26 mayo 2022

Los susurros de Frasquita

Lola y sus hermanos en 1939 (Archivo familiar)

«Se llevaron al pobre Carlos Mortes en Tamaraceite la misma noche del 20 de julio, luego fueron muchos más y no los volvimos a ver, aquellos asesinos convirtieron nuestro municipio en un río de sangre».

Domingo Valencia

Desde la detención de Juan Tejera Pérez, los falangistas comenzaron con el acoso en la casa de Tamaraceite, Frasquita estaba sola con hija Lola y sus hijos, Manolo, Juan y José; llegaban a media noche borrachos como cubas y golpeaban la puerta con sus armas:

-Abre puta roja pa que conozcas hombres de verdad, no mariconas comunistas como tu marido- le decían ante el terror de los chiquillos que pensaban entre llantos silenciosos que iban a entrar en cualquier momento.

Tamaraceite era un desconcierto generalizado con falangistas en sus calles y una juerga constante tras saquear las tiendas de aceite y vinagre que ellos consideraban regentadas por republicanos, el alcohol corría sin límite celebrando el golpe de estado y la matanza generalizada que se estaba produciendo en cada rincón de la isla: Sacas, paseíllos, ejecuciones, tiros en la nuca en cualquier lugar público, en los pozos, en los agujeros volcánicos, en aquel mar ya rojo de sangre de tantos de sus hijos arrojados dentro de sacos.

Francisca, decidió migrar de su vivienda la madrugada del 17 de septiembre del 36 con un saquito con sus cosas, su hermana Victoria la acogió en la casa cueva de La Montañeta, allí tenía refugio y protección temporal ante el desconcierto de los nazis que veían la casa desocupada, vacía, tan solo las dos cabras de Juan y el perro ratonero «Sálitre», que allí se quedaron solos entre las tuneras y los escasos frutales.

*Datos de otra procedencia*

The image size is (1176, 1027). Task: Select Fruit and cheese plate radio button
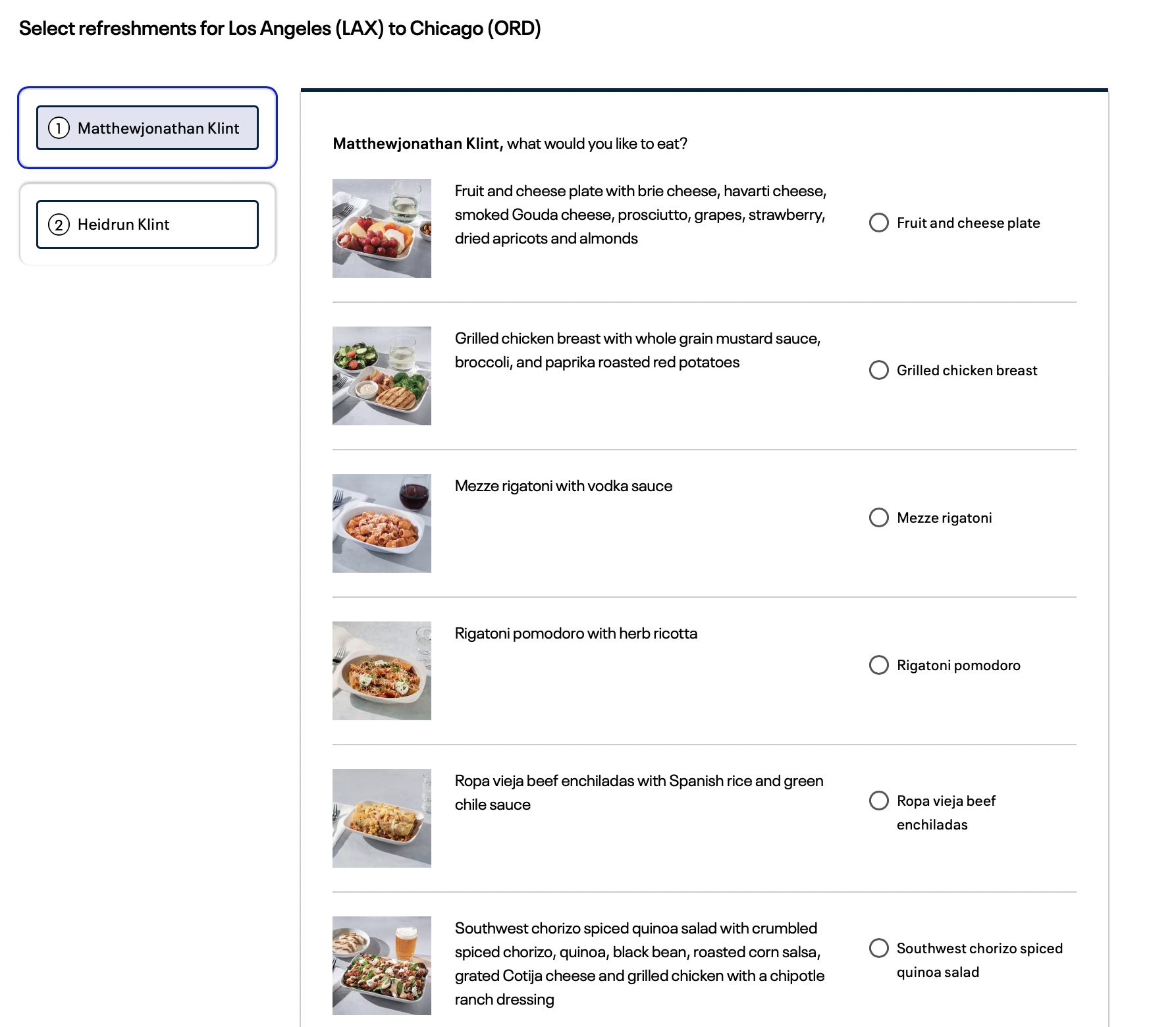pos(879,223)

Estuvieron escondidos más de seis meses sin salir, hasta que se fue calmando la euforia fascista, allí en la profunda caverna recibieron la noticia de los fusilamientos del alcalde, Juan Santana Vega y sus camaradas, el asesinato del niño Braulio, la desaparición forzada de gran parte de los militantes de la izquierda de este humilde pago grancanario.

Frasquita. nunca olvidó aquel horror, se le quedó la voz cortada por el horror, siempre hablaba entre susurros, aunque mantuvo aquella sonrisa y unos ojos brillantes como el azul del cielo.